• [Directions] Output only the stretch of the listing that starts at the line containing "Viewport: 1012px width, 1176px height." and ends at the line containing "Task: Switch to the BOLL indicator tab", reproduced exactly with both ends.

• [Records for this exercise]
•••

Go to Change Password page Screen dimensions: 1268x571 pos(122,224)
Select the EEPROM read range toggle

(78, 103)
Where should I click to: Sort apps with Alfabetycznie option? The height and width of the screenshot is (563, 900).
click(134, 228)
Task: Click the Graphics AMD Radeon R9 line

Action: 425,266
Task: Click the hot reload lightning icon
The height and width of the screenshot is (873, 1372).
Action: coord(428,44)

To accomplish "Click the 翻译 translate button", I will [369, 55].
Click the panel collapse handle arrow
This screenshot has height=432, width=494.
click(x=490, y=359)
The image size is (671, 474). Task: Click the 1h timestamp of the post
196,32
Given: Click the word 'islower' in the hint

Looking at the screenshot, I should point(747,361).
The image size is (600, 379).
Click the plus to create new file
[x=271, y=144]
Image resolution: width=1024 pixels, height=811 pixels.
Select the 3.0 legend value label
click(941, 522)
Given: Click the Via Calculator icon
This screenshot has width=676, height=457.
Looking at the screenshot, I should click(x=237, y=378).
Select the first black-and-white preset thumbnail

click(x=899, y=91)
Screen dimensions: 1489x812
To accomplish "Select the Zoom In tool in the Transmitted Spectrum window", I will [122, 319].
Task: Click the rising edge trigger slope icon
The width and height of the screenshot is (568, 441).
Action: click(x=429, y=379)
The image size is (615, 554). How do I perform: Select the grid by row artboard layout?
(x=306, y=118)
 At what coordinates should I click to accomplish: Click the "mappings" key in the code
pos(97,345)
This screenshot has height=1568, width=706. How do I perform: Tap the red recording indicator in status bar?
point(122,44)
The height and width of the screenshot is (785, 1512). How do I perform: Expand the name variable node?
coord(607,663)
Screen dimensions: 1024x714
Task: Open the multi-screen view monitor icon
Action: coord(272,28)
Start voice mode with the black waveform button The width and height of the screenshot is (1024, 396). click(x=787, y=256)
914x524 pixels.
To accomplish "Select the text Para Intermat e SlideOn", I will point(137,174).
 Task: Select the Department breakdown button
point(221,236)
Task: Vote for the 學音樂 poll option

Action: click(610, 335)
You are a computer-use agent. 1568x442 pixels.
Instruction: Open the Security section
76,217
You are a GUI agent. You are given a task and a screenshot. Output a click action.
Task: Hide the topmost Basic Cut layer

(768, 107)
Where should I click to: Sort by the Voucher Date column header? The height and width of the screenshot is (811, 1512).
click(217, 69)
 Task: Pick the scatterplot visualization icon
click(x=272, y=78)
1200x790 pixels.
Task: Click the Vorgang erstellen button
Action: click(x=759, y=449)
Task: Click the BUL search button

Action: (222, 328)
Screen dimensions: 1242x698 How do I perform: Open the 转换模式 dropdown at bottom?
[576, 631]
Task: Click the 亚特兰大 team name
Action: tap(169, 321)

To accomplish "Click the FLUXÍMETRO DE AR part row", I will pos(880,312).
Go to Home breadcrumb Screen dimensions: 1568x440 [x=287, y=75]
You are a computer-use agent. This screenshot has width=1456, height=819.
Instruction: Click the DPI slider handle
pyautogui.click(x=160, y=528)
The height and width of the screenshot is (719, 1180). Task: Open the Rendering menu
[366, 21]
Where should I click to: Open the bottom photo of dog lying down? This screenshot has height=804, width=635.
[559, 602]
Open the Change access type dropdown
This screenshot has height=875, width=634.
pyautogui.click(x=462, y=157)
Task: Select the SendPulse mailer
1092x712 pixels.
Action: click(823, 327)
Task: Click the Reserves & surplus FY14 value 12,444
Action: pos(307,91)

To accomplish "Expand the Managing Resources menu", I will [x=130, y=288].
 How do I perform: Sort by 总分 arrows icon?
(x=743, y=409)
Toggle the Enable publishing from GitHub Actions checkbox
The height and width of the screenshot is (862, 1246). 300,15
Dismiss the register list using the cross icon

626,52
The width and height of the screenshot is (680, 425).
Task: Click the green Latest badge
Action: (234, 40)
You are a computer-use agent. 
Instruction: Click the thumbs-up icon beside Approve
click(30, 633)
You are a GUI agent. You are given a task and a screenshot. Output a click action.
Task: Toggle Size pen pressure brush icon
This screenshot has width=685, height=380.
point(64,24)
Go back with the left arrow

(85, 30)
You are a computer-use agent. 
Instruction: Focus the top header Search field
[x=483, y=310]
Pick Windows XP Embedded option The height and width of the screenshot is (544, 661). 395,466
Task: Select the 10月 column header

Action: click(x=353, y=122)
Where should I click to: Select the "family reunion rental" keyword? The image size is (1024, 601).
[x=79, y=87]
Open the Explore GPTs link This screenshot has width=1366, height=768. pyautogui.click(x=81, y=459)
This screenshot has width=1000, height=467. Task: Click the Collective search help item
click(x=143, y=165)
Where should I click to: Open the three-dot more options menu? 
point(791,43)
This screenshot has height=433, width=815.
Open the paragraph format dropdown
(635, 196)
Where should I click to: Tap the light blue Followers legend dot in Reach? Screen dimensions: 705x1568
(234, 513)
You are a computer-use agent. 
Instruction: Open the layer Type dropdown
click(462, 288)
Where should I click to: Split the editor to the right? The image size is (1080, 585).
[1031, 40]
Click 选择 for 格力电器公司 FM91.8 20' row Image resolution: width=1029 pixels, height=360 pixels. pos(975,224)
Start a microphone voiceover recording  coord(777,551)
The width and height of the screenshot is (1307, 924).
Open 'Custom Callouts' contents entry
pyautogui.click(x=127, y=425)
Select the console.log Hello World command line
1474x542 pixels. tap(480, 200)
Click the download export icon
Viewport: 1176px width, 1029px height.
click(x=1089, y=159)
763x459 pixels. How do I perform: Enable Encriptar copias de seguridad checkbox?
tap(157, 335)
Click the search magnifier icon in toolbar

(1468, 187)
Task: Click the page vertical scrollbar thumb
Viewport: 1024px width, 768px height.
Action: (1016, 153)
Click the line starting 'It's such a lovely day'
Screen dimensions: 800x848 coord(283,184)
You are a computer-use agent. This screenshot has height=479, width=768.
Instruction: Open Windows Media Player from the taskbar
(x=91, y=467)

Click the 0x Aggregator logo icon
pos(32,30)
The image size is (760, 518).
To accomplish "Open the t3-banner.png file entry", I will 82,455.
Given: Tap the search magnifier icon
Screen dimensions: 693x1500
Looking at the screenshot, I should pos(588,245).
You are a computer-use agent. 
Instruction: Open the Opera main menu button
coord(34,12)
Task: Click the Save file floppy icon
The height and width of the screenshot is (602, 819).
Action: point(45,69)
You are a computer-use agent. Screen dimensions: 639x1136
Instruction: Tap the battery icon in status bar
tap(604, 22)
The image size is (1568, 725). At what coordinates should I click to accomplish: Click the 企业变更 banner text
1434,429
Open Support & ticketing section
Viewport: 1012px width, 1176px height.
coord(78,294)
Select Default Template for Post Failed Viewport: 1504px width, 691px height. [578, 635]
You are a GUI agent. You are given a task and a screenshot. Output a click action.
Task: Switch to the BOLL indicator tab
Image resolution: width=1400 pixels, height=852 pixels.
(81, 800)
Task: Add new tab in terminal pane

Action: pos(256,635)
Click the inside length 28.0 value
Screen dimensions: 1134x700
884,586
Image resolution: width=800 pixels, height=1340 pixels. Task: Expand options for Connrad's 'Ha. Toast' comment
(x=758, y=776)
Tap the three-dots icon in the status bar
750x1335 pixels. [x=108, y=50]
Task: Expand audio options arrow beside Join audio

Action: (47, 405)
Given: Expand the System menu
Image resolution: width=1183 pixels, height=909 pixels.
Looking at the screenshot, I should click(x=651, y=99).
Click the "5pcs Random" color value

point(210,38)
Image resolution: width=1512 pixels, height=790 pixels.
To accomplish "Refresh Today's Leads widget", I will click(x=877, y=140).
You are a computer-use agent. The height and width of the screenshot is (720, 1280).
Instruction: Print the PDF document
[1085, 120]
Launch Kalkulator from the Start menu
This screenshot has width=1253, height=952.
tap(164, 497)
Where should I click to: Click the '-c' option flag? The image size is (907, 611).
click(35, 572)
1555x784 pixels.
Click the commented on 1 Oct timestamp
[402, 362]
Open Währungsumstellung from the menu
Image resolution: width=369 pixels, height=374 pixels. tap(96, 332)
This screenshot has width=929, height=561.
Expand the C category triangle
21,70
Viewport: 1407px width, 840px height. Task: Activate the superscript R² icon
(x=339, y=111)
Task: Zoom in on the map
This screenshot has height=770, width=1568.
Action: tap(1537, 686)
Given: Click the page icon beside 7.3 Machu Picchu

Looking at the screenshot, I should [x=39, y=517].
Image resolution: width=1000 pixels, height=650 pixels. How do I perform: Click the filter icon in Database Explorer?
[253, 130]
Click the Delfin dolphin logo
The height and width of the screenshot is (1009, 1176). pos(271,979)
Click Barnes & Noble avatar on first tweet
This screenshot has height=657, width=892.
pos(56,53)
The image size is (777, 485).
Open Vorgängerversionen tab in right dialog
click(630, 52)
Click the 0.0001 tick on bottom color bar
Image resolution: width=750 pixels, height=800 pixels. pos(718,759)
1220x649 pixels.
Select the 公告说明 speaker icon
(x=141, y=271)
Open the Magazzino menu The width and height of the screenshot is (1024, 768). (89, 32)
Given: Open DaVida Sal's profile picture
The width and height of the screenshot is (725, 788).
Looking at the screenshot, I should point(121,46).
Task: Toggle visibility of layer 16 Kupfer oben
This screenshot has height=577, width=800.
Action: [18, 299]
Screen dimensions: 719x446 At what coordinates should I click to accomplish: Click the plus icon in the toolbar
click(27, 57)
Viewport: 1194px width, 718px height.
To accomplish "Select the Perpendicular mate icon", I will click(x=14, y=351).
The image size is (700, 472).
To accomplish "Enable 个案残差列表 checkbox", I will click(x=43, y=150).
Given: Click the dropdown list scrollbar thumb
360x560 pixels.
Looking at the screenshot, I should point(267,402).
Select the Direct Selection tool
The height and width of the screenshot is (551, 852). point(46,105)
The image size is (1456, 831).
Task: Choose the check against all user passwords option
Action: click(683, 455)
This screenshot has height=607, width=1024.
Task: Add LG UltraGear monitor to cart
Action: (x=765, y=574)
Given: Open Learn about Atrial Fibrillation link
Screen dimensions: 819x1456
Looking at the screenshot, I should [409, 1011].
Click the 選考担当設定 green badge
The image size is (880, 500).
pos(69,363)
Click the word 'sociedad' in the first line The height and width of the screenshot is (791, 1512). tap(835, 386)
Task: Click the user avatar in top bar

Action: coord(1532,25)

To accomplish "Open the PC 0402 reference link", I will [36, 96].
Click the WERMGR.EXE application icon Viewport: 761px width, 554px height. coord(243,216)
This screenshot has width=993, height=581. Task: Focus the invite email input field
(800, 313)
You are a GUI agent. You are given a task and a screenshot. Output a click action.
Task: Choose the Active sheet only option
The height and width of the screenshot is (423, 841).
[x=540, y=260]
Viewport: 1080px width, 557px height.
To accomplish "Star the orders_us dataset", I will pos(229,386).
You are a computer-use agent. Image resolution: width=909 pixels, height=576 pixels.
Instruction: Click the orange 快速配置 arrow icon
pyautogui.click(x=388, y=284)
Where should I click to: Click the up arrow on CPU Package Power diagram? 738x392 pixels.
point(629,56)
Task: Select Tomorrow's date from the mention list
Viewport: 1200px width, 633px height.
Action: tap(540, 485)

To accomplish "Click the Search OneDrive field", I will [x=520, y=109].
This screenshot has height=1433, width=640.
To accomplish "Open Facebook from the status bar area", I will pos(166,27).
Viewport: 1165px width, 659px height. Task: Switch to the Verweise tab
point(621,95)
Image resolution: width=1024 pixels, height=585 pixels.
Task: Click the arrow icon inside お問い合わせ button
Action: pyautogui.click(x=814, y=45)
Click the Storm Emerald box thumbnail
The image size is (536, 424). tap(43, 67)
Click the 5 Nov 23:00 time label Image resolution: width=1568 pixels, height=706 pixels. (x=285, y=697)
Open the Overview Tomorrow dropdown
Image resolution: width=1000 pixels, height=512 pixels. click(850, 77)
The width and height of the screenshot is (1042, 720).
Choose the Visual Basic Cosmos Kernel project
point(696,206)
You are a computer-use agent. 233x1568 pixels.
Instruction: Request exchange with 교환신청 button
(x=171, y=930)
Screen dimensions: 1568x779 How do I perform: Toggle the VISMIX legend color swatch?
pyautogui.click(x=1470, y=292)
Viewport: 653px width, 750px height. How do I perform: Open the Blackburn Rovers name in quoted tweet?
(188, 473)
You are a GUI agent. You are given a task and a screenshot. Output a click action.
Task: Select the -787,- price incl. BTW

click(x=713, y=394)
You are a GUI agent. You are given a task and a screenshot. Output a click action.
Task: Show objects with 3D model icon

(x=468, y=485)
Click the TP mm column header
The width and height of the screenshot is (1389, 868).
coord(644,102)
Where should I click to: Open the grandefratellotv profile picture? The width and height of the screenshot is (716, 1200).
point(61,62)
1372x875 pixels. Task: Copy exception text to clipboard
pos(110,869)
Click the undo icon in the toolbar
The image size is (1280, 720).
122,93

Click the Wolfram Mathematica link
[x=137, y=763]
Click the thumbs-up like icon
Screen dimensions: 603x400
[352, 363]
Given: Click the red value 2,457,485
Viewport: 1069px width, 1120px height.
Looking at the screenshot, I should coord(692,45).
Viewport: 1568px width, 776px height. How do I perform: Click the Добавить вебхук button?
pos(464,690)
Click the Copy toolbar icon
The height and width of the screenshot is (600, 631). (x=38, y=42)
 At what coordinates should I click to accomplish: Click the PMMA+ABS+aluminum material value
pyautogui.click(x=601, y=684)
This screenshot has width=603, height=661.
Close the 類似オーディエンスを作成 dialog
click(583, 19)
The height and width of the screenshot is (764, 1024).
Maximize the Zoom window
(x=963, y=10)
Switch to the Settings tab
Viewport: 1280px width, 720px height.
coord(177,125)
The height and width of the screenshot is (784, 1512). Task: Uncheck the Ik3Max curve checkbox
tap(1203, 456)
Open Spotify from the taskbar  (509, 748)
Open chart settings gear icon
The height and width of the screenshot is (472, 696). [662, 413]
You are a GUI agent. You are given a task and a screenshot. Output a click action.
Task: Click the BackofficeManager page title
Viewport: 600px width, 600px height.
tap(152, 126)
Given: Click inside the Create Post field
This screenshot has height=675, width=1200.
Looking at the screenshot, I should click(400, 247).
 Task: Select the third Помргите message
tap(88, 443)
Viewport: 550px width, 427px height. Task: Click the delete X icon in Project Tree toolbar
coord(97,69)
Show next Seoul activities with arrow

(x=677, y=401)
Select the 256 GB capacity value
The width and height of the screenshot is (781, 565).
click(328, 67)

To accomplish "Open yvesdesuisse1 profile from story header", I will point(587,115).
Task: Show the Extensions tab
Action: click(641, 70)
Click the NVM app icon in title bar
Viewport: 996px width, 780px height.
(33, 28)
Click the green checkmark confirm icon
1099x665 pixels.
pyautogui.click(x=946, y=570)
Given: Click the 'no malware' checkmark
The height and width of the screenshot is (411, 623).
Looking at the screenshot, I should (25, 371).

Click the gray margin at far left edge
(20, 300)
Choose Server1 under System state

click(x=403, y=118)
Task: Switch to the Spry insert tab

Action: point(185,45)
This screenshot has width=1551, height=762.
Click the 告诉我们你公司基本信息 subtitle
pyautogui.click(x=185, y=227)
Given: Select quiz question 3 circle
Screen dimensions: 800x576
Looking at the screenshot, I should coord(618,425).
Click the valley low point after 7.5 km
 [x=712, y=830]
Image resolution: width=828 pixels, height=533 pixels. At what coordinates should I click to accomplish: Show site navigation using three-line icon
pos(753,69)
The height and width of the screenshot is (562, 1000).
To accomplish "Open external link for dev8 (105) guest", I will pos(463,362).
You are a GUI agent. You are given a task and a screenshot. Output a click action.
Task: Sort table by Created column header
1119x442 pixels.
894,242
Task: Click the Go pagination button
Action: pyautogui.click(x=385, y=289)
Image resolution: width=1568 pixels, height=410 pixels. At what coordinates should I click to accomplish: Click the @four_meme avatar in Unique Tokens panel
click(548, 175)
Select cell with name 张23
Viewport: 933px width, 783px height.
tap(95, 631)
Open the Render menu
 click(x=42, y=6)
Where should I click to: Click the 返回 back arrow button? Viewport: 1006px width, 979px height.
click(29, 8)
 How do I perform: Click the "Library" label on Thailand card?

•••

• [Answer]
Viewport: 1012px width, 1176px height.
coord(78,294)
Select Default Template for Post Failed Viewport: 1504px width, 691px height. [578, 635]
You are a GUI agent. You are given a task and a screenshot. Output a click action.
Task: Switch to the BOLL indicator tab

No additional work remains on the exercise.